Somewhere, sometime, someone—for whatever courageous, miraculous reason—finally acknowledged her dragon. She decided to trust what she felt, to know what she knew, and to dare to imagine an unseen order where she might be free. She refused to contain herself any longer. She decided to speak her insides on the outside and just Let It Burn. She raised her hand and said, “Those labels don’t feel true to me. I don’t want to squeeze myself inside either of those glasses. For me, that’s not exactly it. I am not sure what it is, yet—but it’s not that.”
Someone else heard the first brave one speak and felt electric hope flowing through his veins. He thought: Wait. What if I am not alone? What if I am not broken at all? What if the glasses system is broken? He felt his hand rise and voice rise with a “Me too!” Then another person’s hand slowly rose and then another and another until there was a sea of hands, some shaking, some in fists—a chain reaction of truth, hope, freedom.
I don’t think that gayness is contagious. But I am certain that freedom is.
In the name of freedom, we added more glasses. We said, “Okay, I hear you. Those other glasses don’t fit. So, here’s a bisexual glass for you! And for you, how about a pansexual glass?” We kept adding labeled glasses for every letter of the LGBTQ until it felt like we’d eventually use up the whole alphabet. This was better. But not exactly right: Because some glasses still came with fewer rights and greater burdens. And some people, like me, still couldn’t find a glass that fit.
My hunch is that folks have always been fifty shades of gay. I wonder if instead of adding more glasses, we should stop trying to contain people within them. Perhaps, eventually, we’ll rid ourselves of the glass system altogether. Faith, sexuality, and gender are fluid. No glasses—all sea.
But letting old structures burn can feel uncomfortable and disorienting. Rumbling freedom is scary because at first it feels like chaos. Pronouns and bathrooms and girls taking girls to prom, oh my!

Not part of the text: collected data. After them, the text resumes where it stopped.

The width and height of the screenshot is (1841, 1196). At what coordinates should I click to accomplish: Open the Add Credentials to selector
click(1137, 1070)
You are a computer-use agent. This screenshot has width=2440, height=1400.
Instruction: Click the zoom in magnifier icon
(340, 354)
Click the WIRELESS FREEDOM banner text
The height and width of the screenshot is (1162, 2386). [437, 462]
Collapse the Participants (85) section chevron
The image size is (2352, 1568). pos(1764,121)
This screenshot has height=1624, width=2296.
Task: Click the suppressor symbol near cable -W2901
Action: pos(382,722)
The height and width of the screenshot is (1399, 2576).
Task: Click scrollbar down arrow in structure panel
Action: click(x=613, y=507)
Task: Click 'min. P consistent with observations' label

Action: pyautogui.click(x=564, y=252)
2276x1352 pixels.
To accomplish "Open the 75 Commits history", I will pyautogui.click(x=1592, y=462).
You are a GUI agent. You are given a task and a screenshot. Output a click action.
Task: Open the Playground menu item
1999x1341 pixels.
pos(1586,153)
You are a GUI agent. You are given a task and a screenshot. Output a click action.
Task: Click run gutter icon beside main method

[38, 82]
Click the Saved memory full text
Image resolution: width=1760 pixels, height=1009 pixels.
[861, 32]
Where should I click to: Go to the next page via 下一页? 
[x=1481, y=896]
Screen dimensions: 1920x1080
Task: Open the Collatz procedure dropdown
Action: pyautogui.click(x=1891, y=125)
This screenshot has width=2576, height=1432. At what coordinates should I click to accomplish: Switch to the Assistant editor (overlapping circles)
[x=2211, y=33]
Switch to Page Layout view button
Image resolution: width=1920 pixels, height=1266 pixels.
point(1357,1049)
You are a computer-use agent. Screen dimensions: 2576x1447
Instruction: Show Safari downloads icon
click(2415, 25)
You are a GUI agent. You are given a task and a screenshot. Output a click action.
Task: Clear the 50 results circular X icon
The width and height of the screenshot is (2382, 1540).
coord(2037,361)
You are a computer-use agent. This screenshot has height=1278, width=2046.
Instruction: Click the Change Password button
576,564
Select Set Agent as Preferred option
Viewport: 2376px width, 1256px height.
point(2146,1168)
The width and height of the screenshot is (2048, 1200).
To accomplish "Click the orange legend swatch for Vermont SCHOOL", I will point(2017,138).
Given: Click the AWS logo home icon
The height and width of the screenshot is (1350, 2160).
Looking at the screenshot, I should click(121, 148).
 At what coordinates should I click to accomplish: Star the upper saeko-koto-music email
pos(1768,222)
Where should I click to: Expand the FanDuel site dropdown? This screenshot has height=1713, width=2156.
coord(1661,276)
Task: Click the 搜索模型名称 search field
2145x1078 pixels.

But “progress” is just perpetually undoing our no-longer-true-enough systems in order to create new ones that more closely fit people as they really are. People aren’t changing, after all. It’s just that for the first time, there’s enough freedom for people to stop changing who they are. Progress is the acknowledgment of what is and what has always been. Progress is always a returning.
Maybe we can stop trying so hard to understand the gorgeous mystery of sexuality. Instead, we can just listen to ourselves and each other with curiosity and love, and without fear. We can just let people be who they are and we can believe that the freer each person is, the better we all are. Maybe our understanding of sexuality can become as fluid as sexuality itself. We can remember that no matter how inconvenient it is for us to allow people to emerge from their glasses and flow, it’s worth it. Our willingness to be confused, open, and kind will save lives.
Maybe courage is not just refusing to be afraid of ourselves but refusing to be afraid of others, too. Maybe we can stop trying to find common ground and let everybody be the sea. They already are, anyway. Let it be.